Exercise aim
Find the lines in the entries that follow where the word "will" occurs, and state how many there are, with no other words.

Records from a collection:
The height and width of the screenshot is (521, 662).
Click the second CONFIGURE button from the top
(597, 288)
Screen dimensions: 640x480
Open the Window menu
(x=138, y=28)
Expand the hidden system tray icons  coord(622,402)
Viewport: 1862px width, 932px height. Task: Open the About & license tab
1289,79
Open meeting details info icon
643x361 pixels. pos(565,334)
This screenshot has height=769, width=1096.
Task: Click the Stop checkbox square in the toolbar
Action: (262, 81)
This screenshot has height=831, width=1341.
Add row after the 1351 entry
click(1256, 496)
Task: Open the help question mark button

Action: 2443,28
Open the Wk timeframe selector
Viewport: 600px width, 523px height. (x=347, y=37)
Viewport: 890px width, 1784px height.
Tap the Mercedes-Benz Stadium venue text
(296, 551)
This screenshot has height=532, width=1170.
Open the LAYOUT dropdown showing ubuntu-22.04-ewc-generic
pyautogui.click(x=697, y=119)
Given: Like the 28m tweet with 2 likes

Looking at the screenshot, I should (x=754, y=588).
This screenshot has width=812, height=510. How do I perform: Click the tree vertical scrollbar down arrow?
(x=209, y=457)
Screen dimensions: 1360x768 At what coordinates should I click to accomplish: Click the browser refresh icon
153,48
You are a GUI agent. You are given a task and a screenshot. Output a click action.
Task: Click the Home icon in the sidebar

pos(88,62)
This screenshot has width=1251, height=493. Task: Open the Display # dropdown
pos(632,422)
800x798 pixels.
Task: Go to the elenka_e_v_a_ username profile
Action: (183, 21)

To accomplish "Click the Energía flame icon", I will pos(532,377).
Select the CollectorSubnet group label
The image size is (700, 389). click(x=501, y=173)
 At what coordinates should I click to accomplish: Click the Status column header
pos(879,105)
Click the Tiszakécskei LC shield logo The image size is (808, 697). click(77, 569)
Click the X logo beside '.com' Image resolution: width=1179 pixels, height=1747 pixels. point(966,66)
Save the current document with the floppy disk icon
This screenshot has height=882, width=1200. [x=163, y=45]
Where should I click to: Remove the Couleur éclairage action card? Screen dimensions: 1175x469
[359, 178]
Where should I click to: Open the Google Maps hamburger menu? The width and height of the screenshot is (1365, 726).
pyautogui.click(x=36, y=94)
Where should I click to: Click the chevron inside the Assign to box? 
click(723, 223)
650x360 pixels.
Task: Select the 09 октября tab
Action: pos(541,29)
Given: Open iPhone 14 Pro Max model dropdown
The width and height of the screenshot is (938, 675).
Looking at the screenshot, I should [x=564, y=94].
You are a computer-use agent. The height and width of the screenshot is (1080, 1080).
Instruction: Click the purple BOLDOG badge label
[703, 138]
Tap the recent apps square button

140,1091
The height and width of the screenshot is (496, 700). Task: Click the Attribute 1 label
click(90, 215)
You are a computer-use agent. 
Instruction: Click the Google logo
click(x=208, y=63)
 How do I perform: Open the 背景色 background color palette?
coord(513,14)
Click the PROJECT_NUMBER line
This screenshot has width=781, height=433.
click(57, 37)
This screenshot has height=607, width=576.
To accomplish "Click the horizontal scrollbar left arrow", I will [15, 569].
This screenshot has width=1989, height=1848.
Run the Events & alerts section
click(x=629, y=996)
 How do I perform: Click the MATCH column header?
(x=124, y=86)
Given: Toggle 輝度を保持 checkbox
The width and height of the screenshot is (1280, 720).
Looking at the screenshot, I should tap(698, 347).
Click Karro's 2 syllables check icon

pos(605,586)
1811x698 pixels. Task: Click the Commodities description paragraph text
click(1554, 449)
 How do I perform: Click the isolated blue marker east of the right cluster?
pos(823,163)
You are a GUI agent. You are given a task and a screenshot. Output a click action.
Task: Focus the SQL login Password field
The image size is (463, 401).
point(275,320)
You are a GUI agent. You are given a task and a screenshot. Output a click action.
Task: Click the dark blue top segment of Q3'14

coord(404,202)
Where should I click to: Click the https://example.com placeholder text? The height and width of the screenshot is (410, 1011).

Response below
2